New nodes for rearrange data

aborg · January 15, 2009, 2:21pm

Hi all,

I think there is a missing feature for data manipulation. I would see two nodes welcome (SPSS has Data/Restructure if I recall well with similar functionality):
The easier node: Rows to Columns (This reduces redundancy.)
Assume we have the following table:
|Label|Category|value|
|apple|1|150|
|apple|2|100|
|banana|1|200|
|banana|2|170|
After transformation it should be:
|Label|value-1|value-2|
|apple|150|100|
|banana|200|170|
or
|Category|value-apple|value-banana|
|1|150|200|
|2|100|170|
or a combined one:
|value-apple-1|value-apple-2|value-banana-1|value-banana-2|
|150|100|200|170|

The bit more complex node: Columns to Rows (This increases redundancy.)
From the tables generated by the previous node it recreates the original one.

I know it is not easy to do these nodes, but I think these are not impossible to do (we have already have Domain Calculator node).

What is your opinion? Does this make sense, or is this doable somehow with the current infrastructure?
Thanks, gabor

fabian.dill · January 15, 2009, 3:51pm

With the Pivoting node it is possible to realize the first two cases of your example, with the following settings:

- Pivot column: Category
- Group column: Label
- Aggregation: Value
- Pivot column: Label
- Group column: Category
- Aggregation: Value

Third case - the combined one - is not possible, but we want to improve the Pivoting node to support several pivoting columns. Unfortunately, the reverse operation (“unpivoting”) is also not possible - but the referring node is already in the works.

Jay · January 16, 2009, 4:54pm

Hi,

This is very important functionality in many data preparation tasks. Perhaps we can collaborate on specs to get a very clear picture of the scope of the functionality.

Some previous comments: http://www.knime.org/node/244

Other things (Also in SPSS and/or Clemetine and similar systems) include an easier way to define a large number of derived(Transformed) variables and a data exploration node to profile data columns.

Some more advanced functionality would be the so called “windowing” functionality which several of the major database providers now have (moving and cumulative windows, aggregates, offsets, ranks, etc…). This is very useful for the data preparation stage of the data mining process.
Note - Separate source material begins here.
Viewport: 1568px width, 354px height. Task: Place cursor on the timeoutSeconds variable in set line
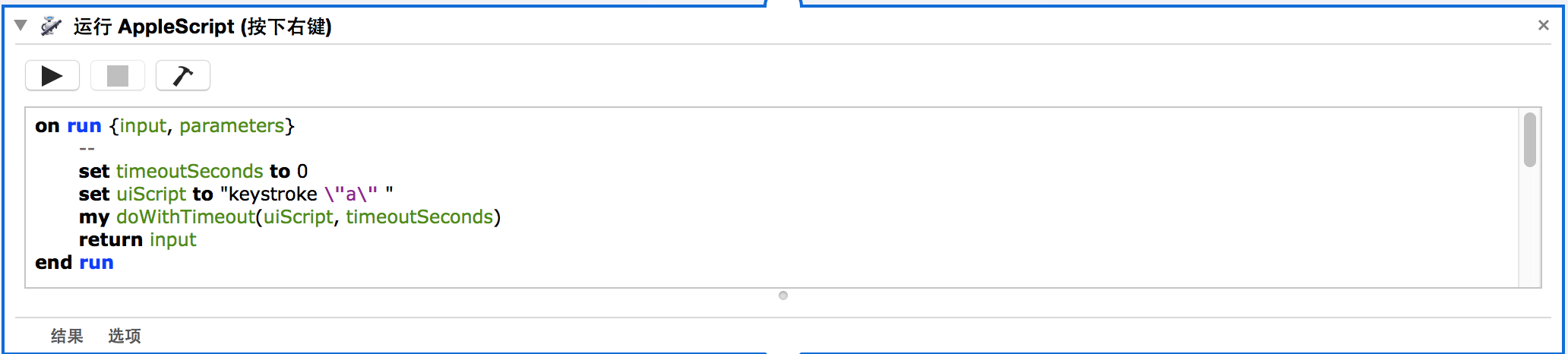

I had a short absence from posting on here and working with Knime so I’m looking forward to discussing the topic further.

Have a great day!

Jay

aborg · March 30, 2009, 6:06pm

Hi Jay, I think the question in this thread also the same. If no one else is going to implement these nodes I am going to write them. I guess in the next two weeks I will be able to finish this, but I know my technical writing skills are too bad. Does anyone want to create documentation to these nodes? Any ideas what features I have missed? (I know what I want, and hopefully described well in previous messages, but if in the design phase I can identify other aspects that may help to be more general it is not a bad thing.) Does anyone else working on similar nodes? All the bests, gabor

gabriel · March 31, 2009, 10:10am

Hi Guys, I have added some comments on this thread describing a easy work around for pivoting based on ONE categoric column. But I agree with you that the Pivot node needs some brush-up in order to allow multi-column pivotation and additional aggregation methods for categoric values. Cheers, Thomas

Jay · April 1, 2009, 3:44pm

Hi Gabor,

I am happy to help by writing up the documentation and/or contributing to specs however I can. Please let me know how I can help.

Best regards,

Jay

aborg · April 3, 2009, 5:10pm

Hi Jay,

Thanks for your help. After I have decided how will I implement these nodes I would like to ask you to create some diagrams and descriptions to show the usage and some corner cases. In the mean time: would you be so kind and could you give me some ideas how to name the nodes, those columns that are the grouping variables, those that are the “identifiers” (their values are the same in the groups), and those that are split to different columns.
Thanks, gabor

PS.: As I reread the answer from fabian.dill, maybe I will do something useless. Well, that will be a good excercise for me independently from this fact. (Hopefully the time frame will be enough to implement it before Easter.)

aborg · April 7, 2009, 12:26pm

Hi Jay,

A working prototype (really ugly yet, and not feature complete) is present on the HiTS repository: http://code.google.com/p/hits/source/browse/#svn/ie.tcd.imm.knime.util/trunk/ie.tcd.imm.knime.util (for checkout you might want to use the following address: http://hits.googlecode.com/svn/ie.tcd.imm.knime.util/trunk/ie.tcd.imm.knime.util).
I am not sure, how familiar you are with KNIME development. If this information is enough to start, then I check in a sample workspace and you can try out and give feedback. If it is not enough, I am going to release an updateable plugin soon, but maybe just after Easter holidays.
For the documentation part: I prefer xhtml with png files.
Thanks, gabor